## START SUPPLIED INFORMATION

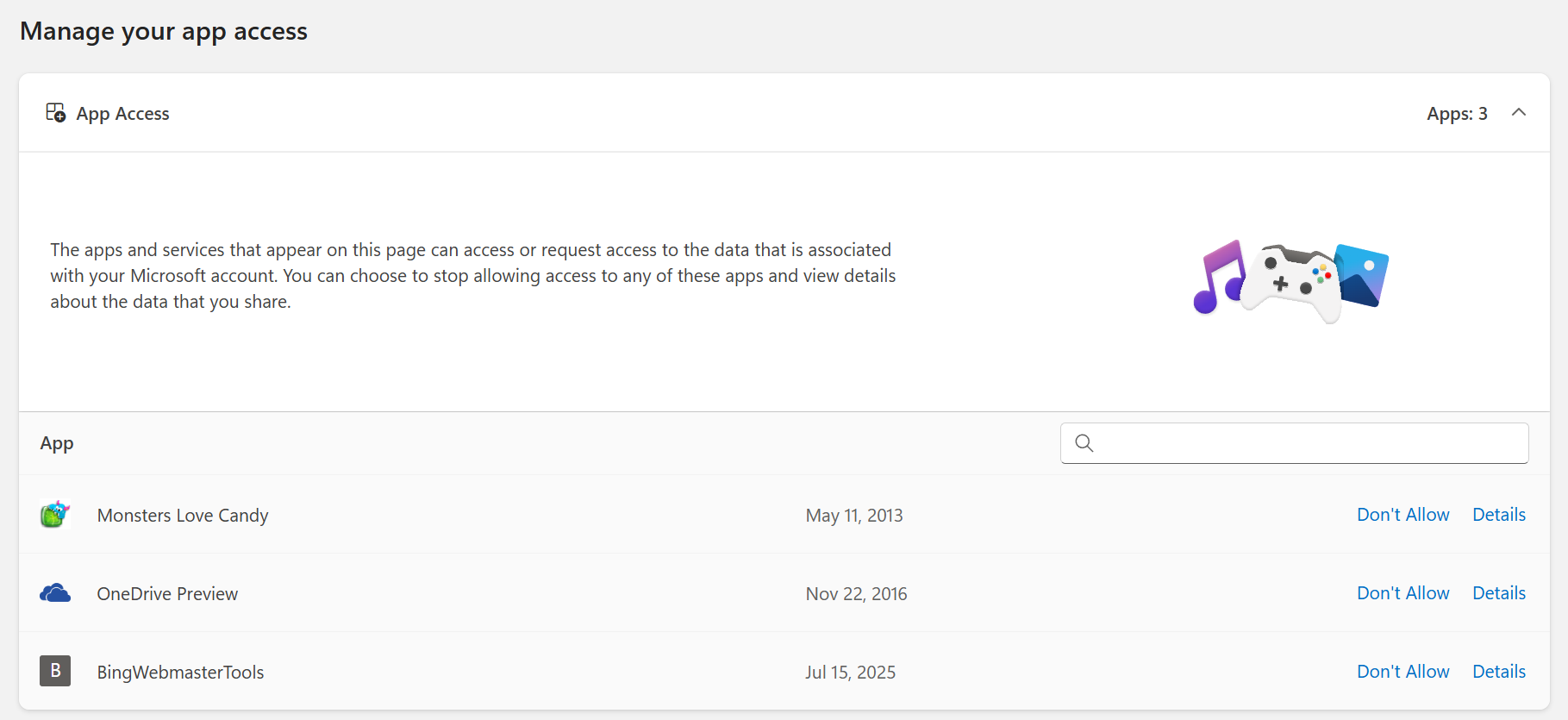Focus the app search input field
Viewport: 1568px width, 720px height.
[x=1295, y=443]
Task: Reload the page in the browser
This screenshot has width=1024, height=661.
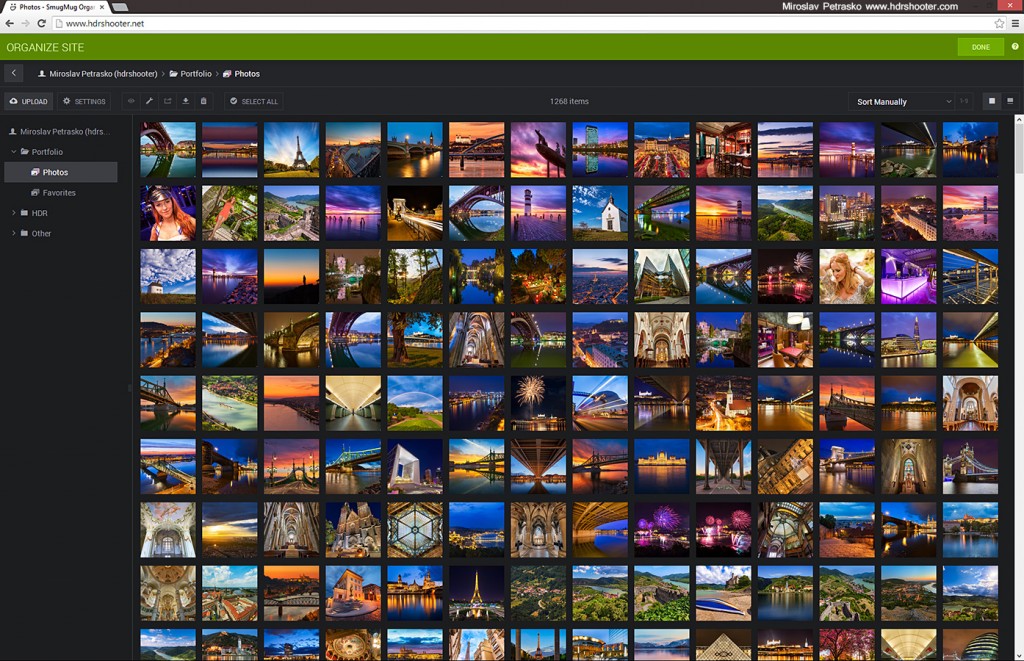Action: (40, 23)
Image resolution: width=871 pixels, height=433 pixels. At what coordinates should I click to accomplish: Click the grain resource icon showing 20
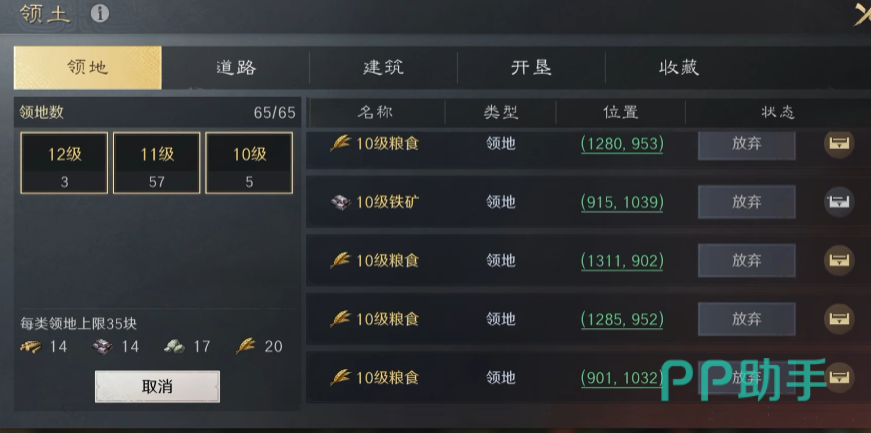pos(246,346)

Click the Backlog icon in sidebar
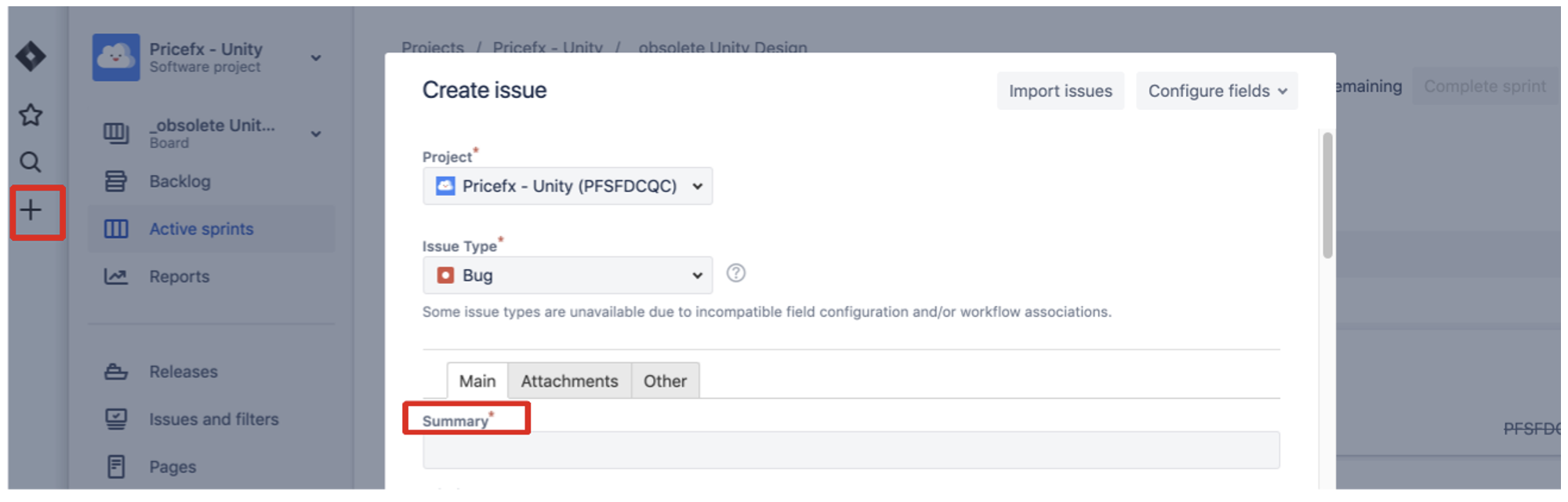116,181
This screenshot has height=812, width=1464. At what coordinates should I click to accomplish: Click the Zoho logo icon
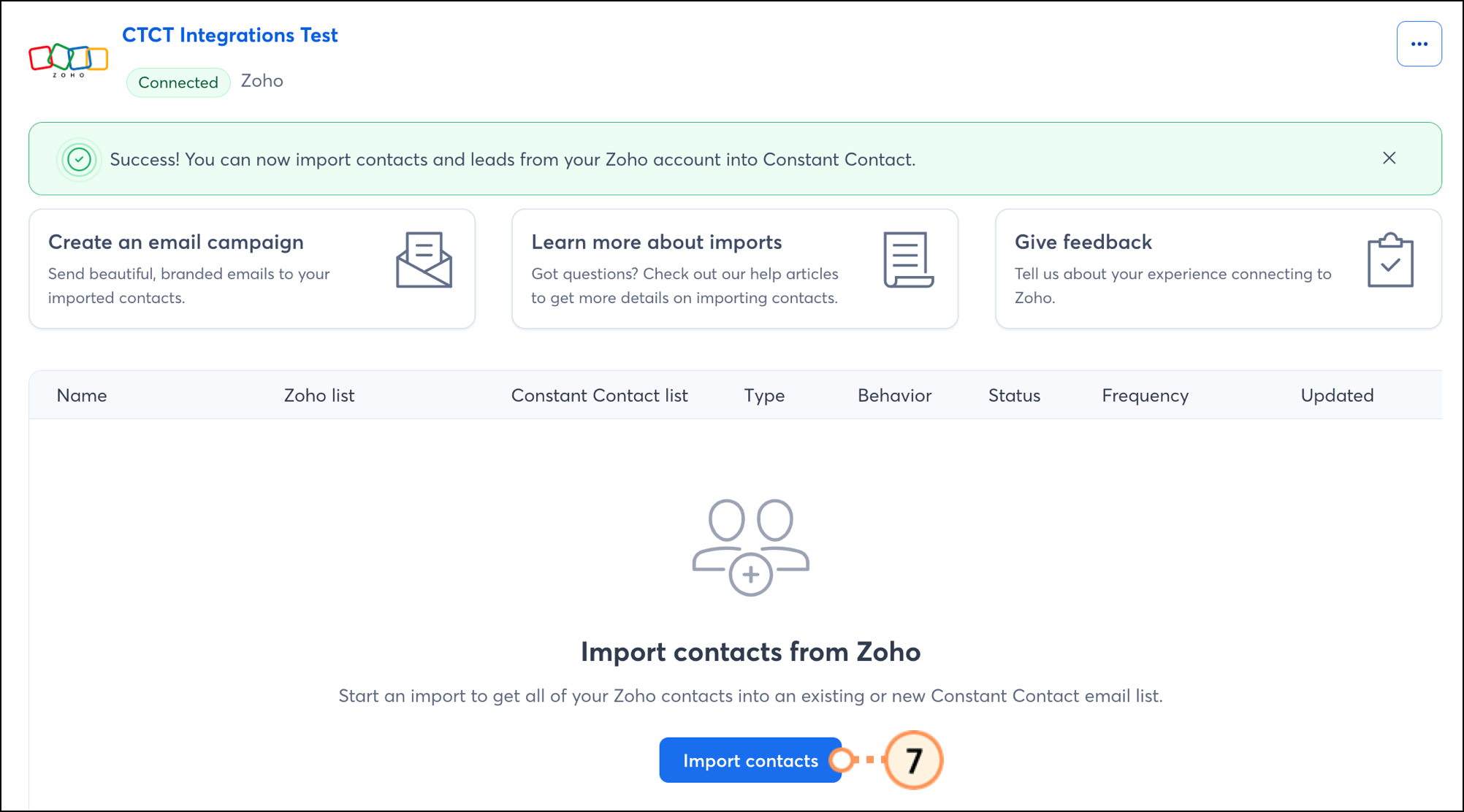tap(68, 59)
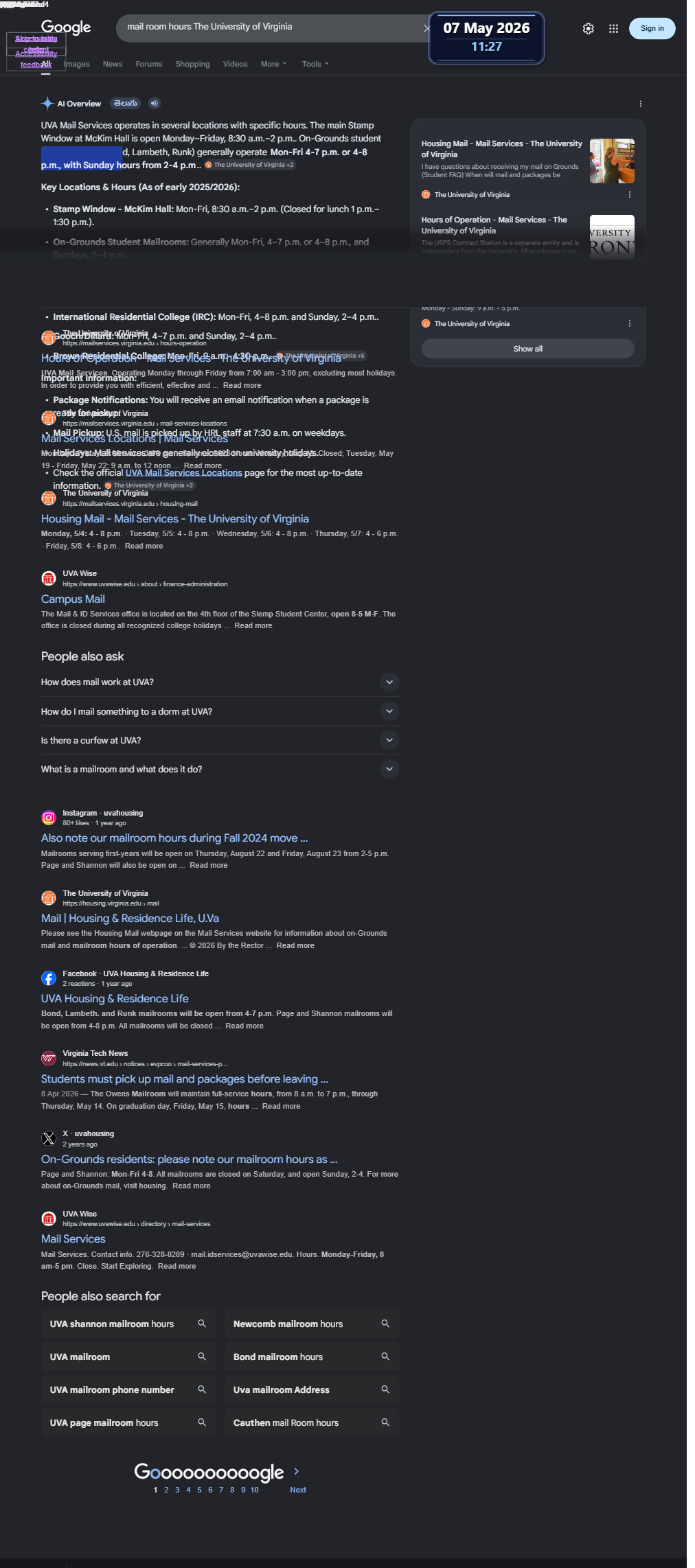Switch to the Images tab
This screenshot has height=1568, width=695.
[77, 64]
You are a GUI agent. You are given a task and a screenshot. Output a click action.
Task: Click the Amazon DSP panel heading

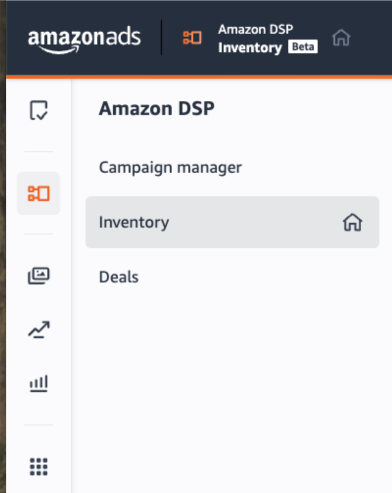(x=157, y=109)
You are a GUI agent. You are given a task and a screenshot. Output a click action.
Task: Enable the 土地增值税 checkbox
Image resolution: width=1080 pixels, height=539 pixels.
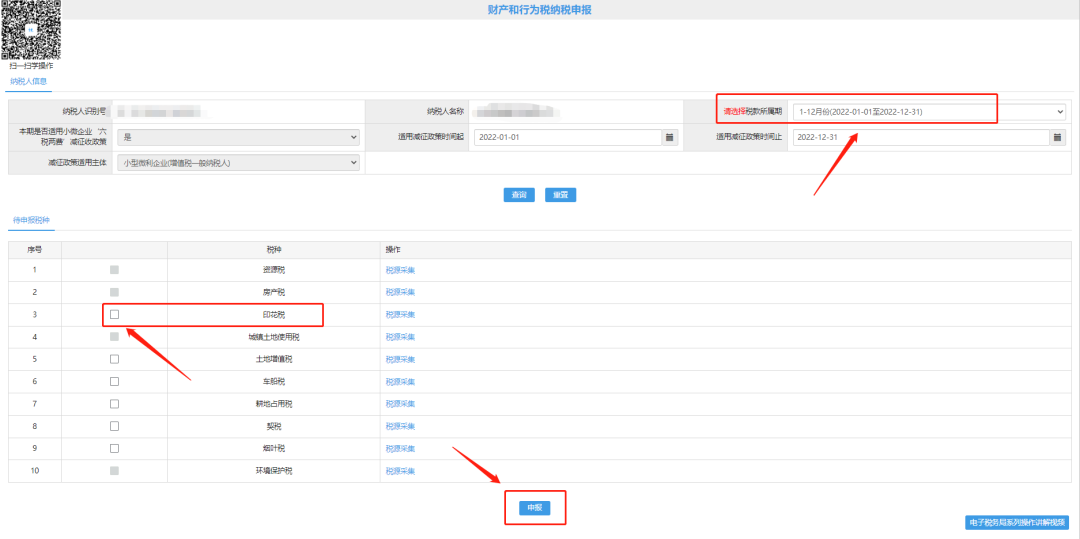click(114, 359)
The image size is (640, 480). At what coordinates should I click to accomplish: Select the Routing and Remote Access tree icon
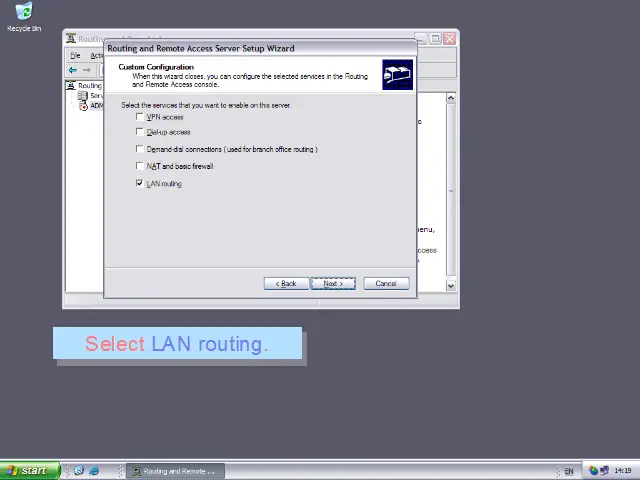click(71, 86)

## END SUPPLIED INFORMATION

WRITTEN INSTRUCTION ->
Write out all the records again, swapping every "icon" for "button" and keeping everything else the same. Leave out the pictures.

RESPONSE TO THE TASK ->
Focus the app search input field
Viewport: 1568px width, 720px height.
[x=1295, y=443]
Task: Reload the page in the browser
This screenshot has width=1024, height=661.
Action: (40, 23)
Image resolution: width=871 pixels, height=433 pixels. At what coordinates should I click to accomplish: Click the grain resource button showing 20
pos(246,346)

Click the Backlog button in sidebar
116,181
This screenshot has height=812, width=1464. At what coordinates should I click to accomplish: Click the Zoho logo button
tap(68, 59)
Switch to the Images tab
This screenshot has height=1568, width=695.
[77, 64]
You are a GUI agent. You are given a task and a screenshot. Output a click action.
Task: Click the Amazon DSP panel heading

(x=157, y=109)
You are a GUI agent. You are given a task and a screenshot. Output a click action.
Task: Enable the 土地增值税 checkbox
Image resolution: width=1080 pixels, height=539 pixels.
click(114, 359)
The image size is (640, 480). At what coordinates should I click to accomplish: Select the Routing and Remote Access tree button
click(71, 86)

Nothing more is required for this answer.